Researchers at NIST have developed a standardized atomic-scale measurement technique to test and improve graphene-based electronic devices. Graphene, a single layer of carbon atoms, conducts electricity nearly 100 times faster than traditional silicon, making it highly promising for tiny, ultra-fast transistors and sensors. However, when graphene touches other materials in a circuit, microscopic surface irregularities create uneven charge pockets that disrupt electron flow and reduce performance. To address this, NIST engineers created a custom scanning microscope method called “gate mapping tunneling spectroscopy,” which maps electrical behavior at the atomic level across the material’s surface.
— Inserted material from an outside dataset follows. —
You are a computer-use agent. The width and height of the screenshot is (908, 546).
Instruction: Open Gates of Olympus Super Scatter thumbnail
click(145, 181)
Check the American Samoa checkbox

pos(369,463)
This measurement protocol is currently implemented in active laboratory research to optimize device design before commercial production. By precisely tracking charge variations and observing how magnetic fields trap electrons in nanoscale pockets, scientists can predict and control material interactions that previously slowed development. The technique will help establish consistent testing benchmarks for next-generation electronics, with practical applications expected in the near-to-mid term as manufacturing processes mature. Ultimately, these standardized atomic-level measurements will accelerate the reliable integration of graphene into future ultra-fast computing technologies by ensuring predictable performance at the smallest scales.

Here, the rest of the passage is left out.